That's just the throwaway opinion at the end. The reason why you might want to consider this source as valid is that everything he/she describes about working at Valve matches everything we know about their studio and office guide/manifesto. They make it clear that at no point is Gabe going to swoop down and ask you to work on HL3 or something. You have to find your way, and that's what makes a HL sequel so challenging - you would need somebody at the studio (besides Gabe, I guess) that is:
1. Charismatic enough to attract other developers there with the right skillsets
2. Motivated enough to push forward a HL3 project
3. Convincing enough to have everyone believe that this project will ship.
4. Skilled enough in all the right ways to work on the project personally beginning-end.
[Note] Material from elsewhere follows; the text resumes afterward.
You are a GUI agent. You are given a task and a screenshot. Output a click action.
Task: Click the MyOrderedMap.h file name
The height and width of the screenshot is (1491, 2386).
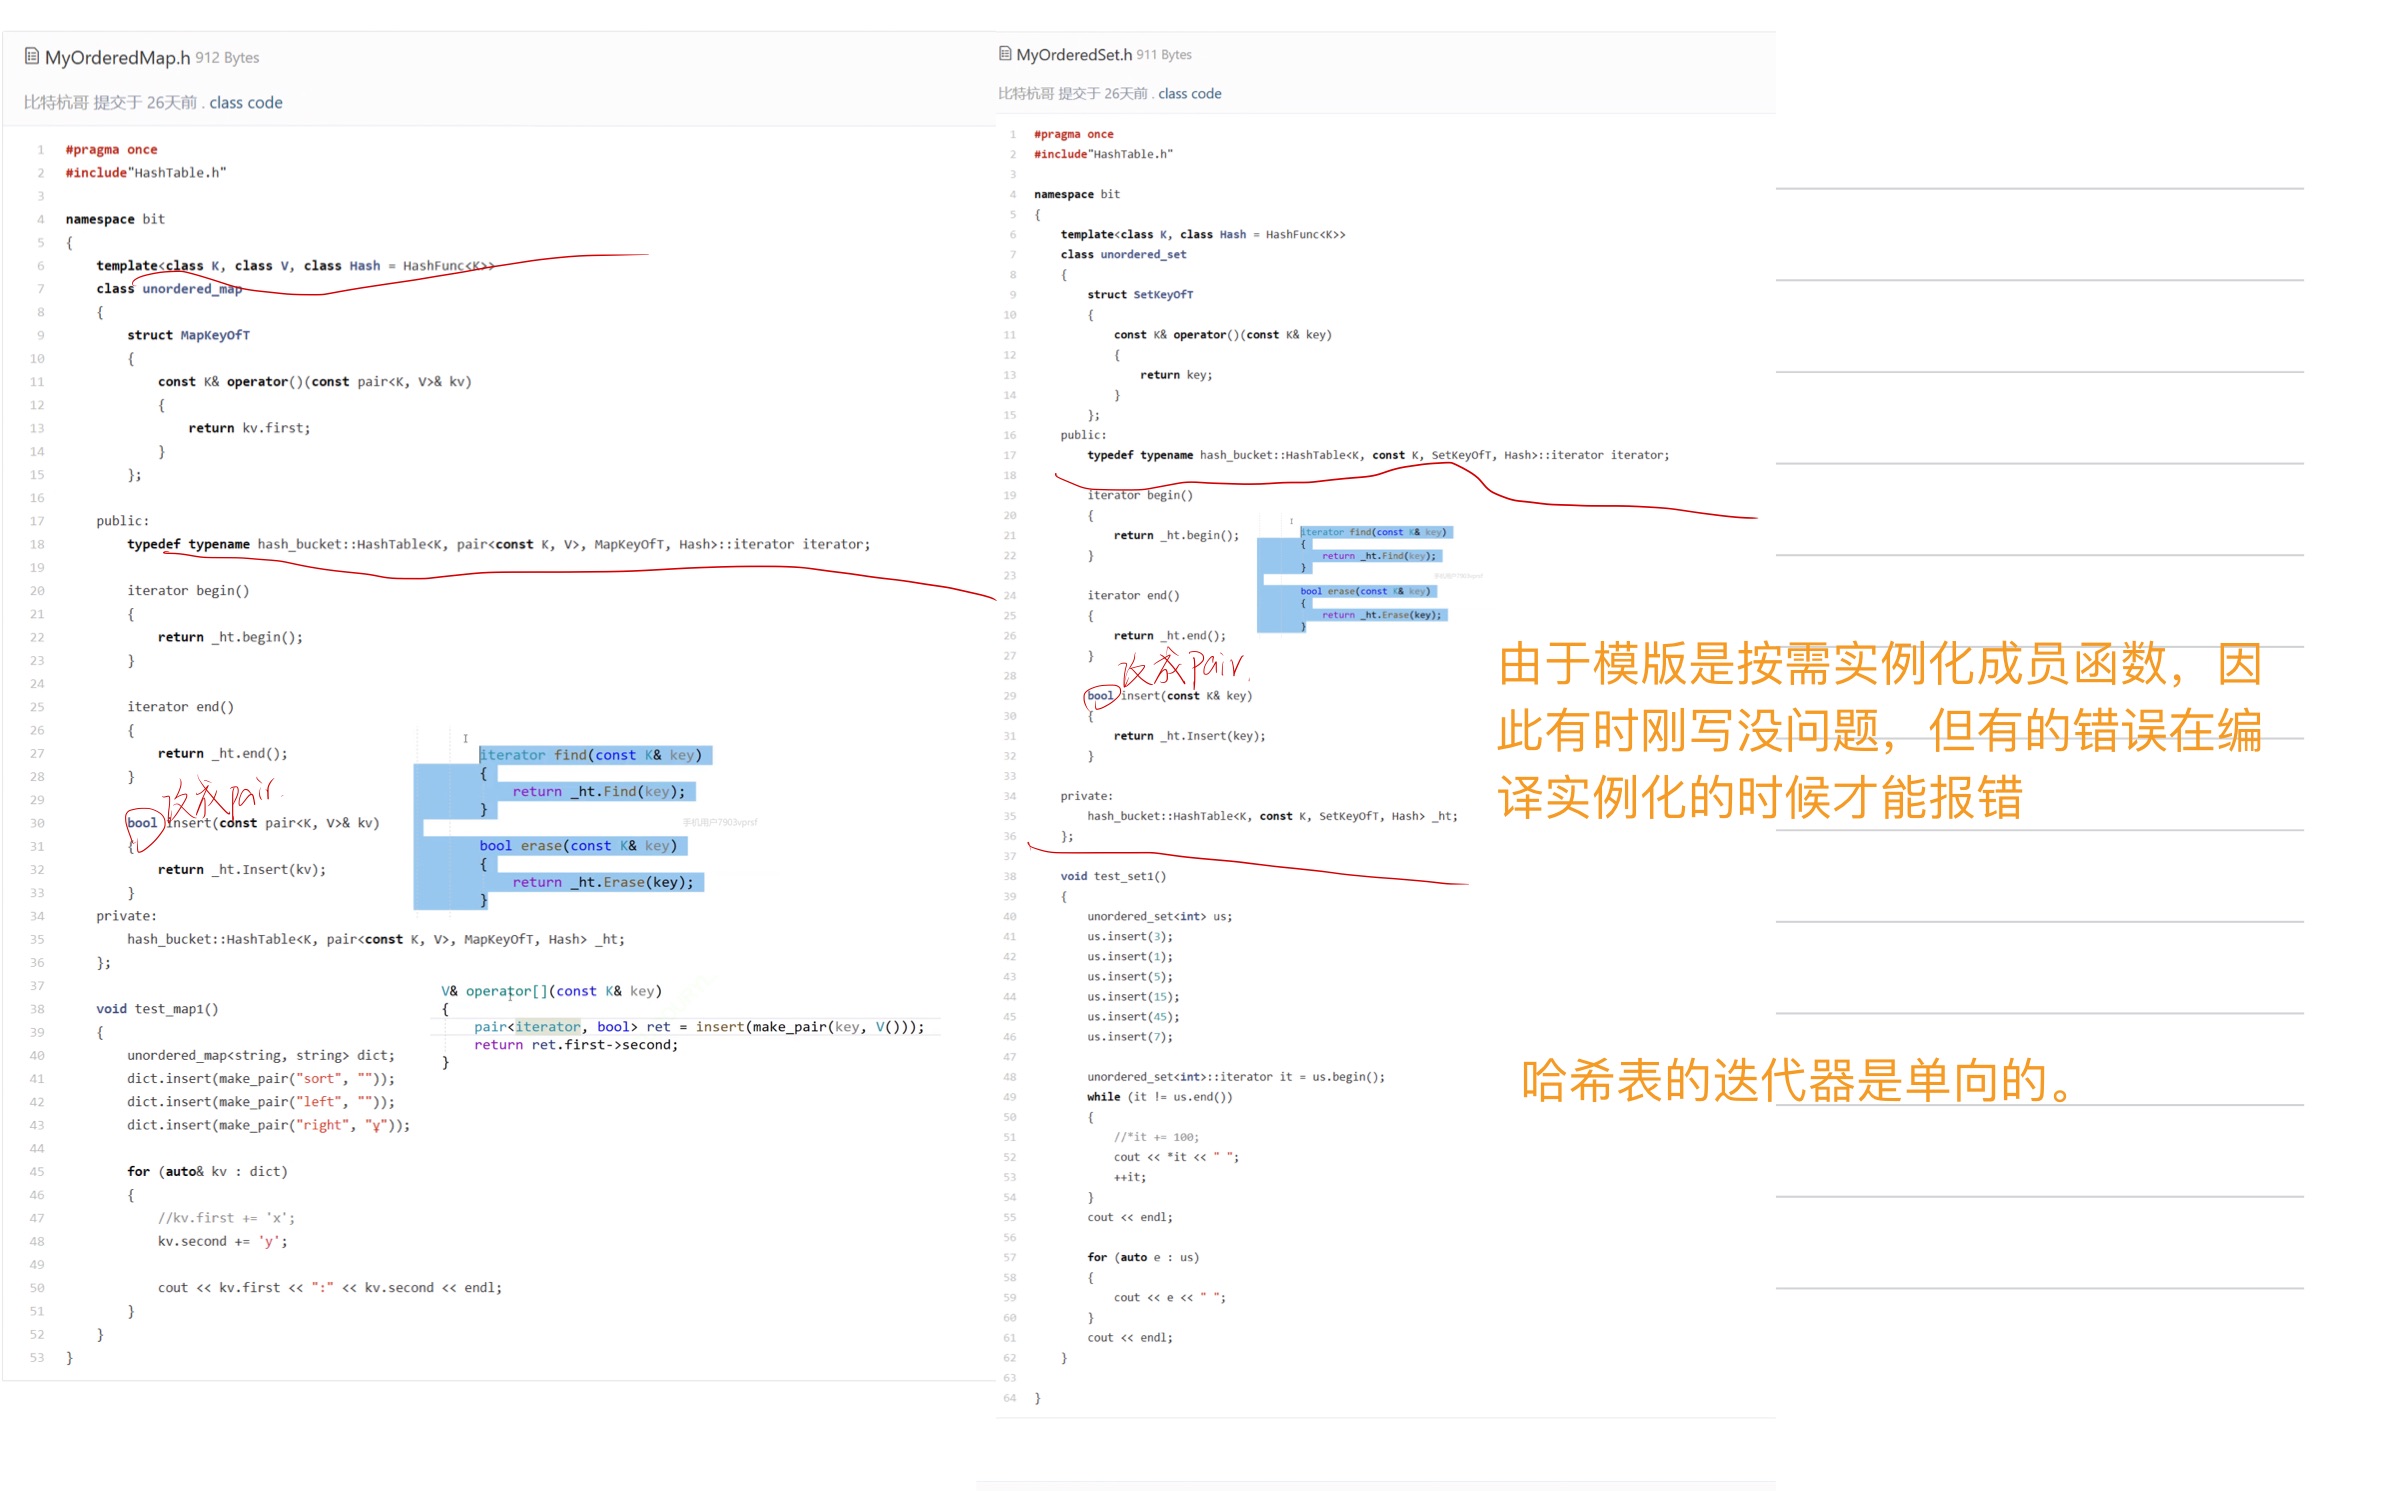[x=117, y=57]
5. Brave enough to do all of this knowing that if it ends up just being you, you're at the bottom of the stack and possibly out of a job.
They're not like a traditional studio; you don't just get 4 concept artists assigned to make a pitch. Presumably whomever was building the game would need to get it far enough along with a very small number of people, but quickly and to a level of excitement that it draws in a large part of the studio to see it to the finish line. Sort of like showing half of "Portal" functional or something.
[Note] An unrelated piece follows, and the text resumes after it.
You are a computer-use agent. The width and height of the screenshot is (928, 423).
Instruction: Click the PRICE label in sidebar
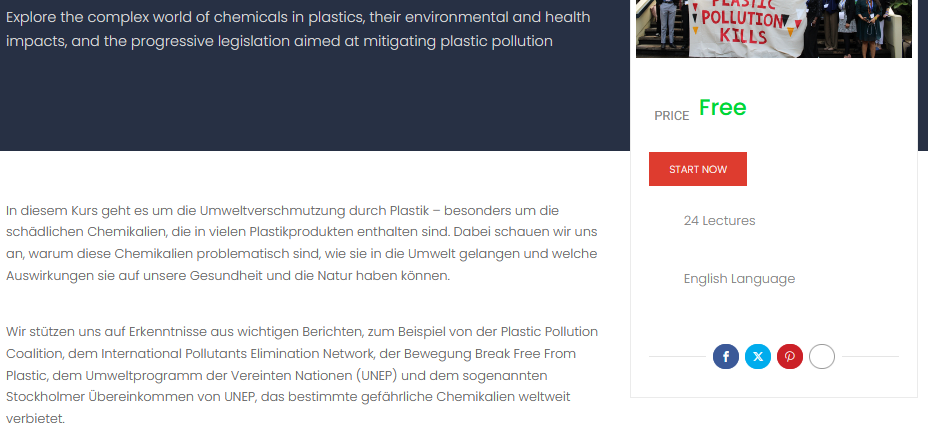point(671,116)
I think the source is totally right on it getting more difficult every time, too. Why spend your time/risk your position within the studio if you're not convinced it will finish?
If there was some aspect of traditional development there - Gabe asked for it, jobs were secure, or said person was lucky enough to start out with an intrinsic designer/programmer team - I think it would be a lot more likely to at least get somewhere. As it is I guess it depends a lot on what the hidden political structure is.